Refers to the 12 months before interview.
This measure uses the DHHS Poverty Guidelines to determine whether respondent’s household is above or below the poverty level.
Responses to the PHQ-8 were used to define “Major depression” and “Other depression” according to criteria from the Diagnostic and Statistical Manual of Mental Disorders, 4 Edition.
Received risk-reduction counseling from a healthcare professional.
Defined as 5 or more alcohol drinks in one sitting in the past 30 days.
Illicit drug use includes heroin, cocaine, methamphetamine, other amphetamines or stimulants, steroids or hormones, painkillers, hallucinogens, methylenedioxymethamphetamine, ketamine, gamma-hydroxybutyrate, marijuana, and amyl nitrite.
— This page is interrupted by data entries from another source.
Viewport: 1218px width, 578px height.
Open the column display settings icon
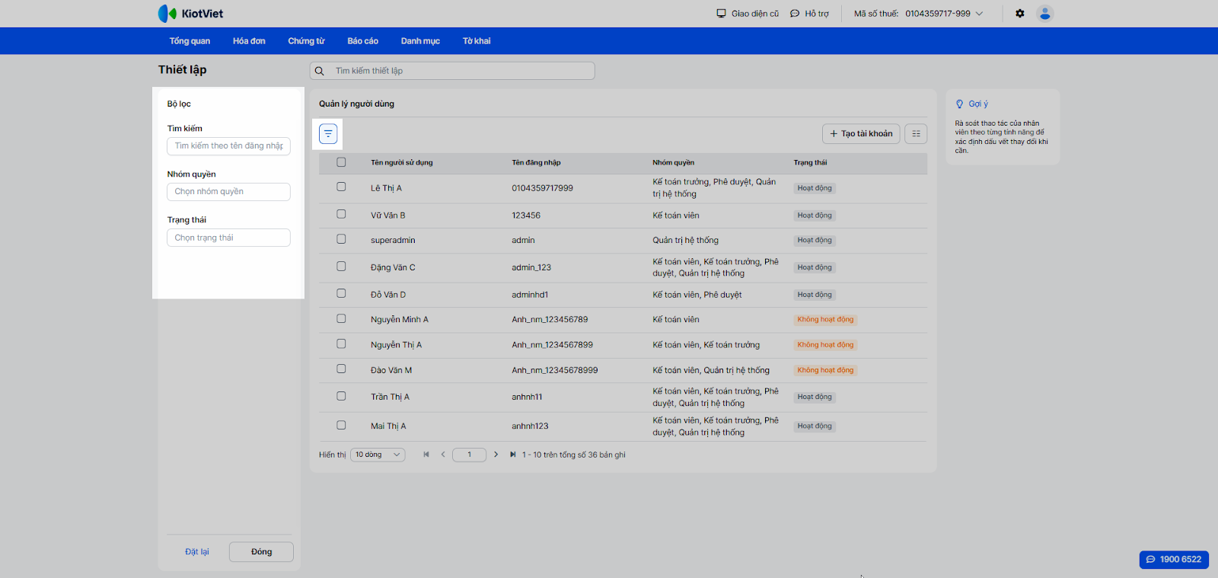(916, 134)
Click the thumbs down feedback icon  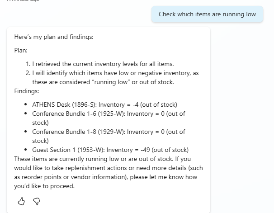[37, 201]
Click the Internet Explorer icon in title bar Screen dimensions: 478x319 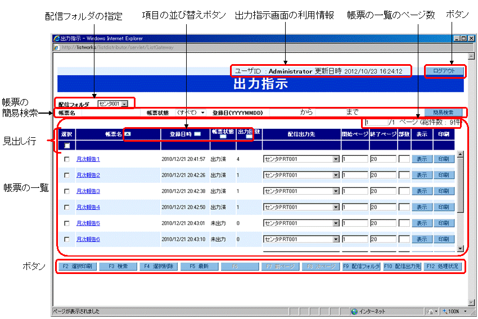pos(56,38)
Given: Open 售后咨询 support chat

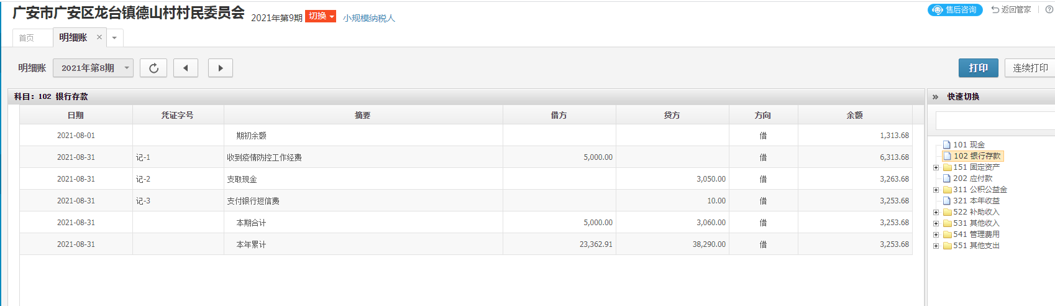Looking at the screenshot, I should pos(955,10).
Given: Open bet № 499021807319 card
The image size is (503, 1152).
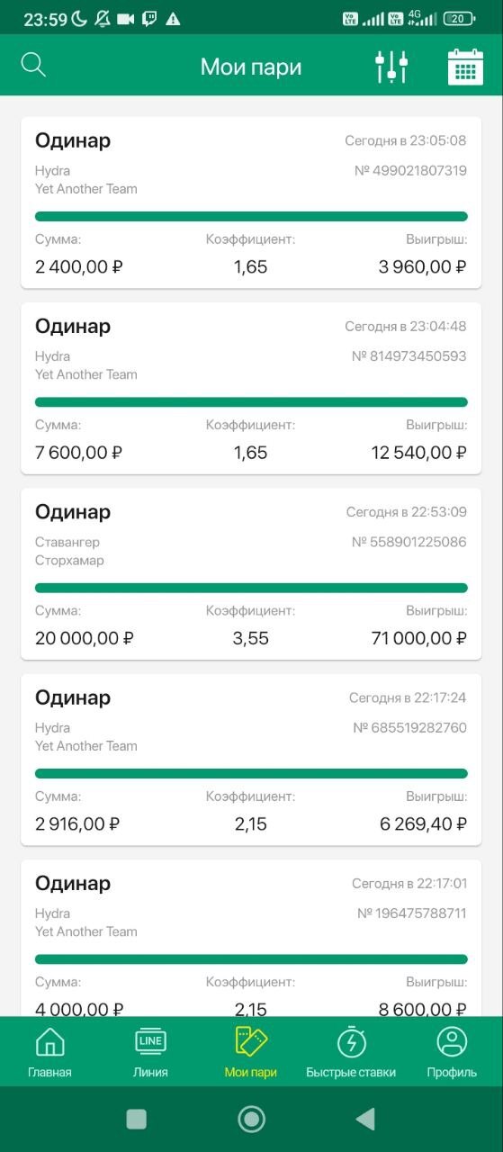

The weighted percentages of these selected drugs are among those who used drug before or during sex only (n=1235).
Missing n (including “don’t know”, “refused to answer”, or missing): EDM prescription, 42; poverty, 107; health care coverage, 126 (including 119 uninsured); prescribed antiretroviral therapy, 44; all viral load < 200 copies/ml, 261; clinical Status, 23; depression, 21; self-reported sexually transmitted infection, 1211; binge drinking, 16; drank alcohol before/during sex, 18; illicit drug use, 8; illicit drug use before/during sex, 10; any serodiscordant condomless anal intercourse, 39; any serodiscordant condomless insertive anal intercourse with a main partner 3; any serodiscordant condomless insertive anal intercourse with a casual partner, 9.
Of sexually active HIV-infected MSM receiving medical care in the United States, 14% (95% CI 12–16) were prescribed EDM. Statistically significant differences were seen in all socio-demographic and clinical characteristics between those who were prescribed EDM and those who were not prescribed EDM except depression status and self-reported STI testing (Table 1). Regarding self-reported sexual and drug-use behaviors, compared with MSM who were not prescribed EDM, those who were prescribed EDM were significantly less likely to be binge drinkers, but more likely to have more than 1 sex partner or use illicit drug before or during sex (Table 1).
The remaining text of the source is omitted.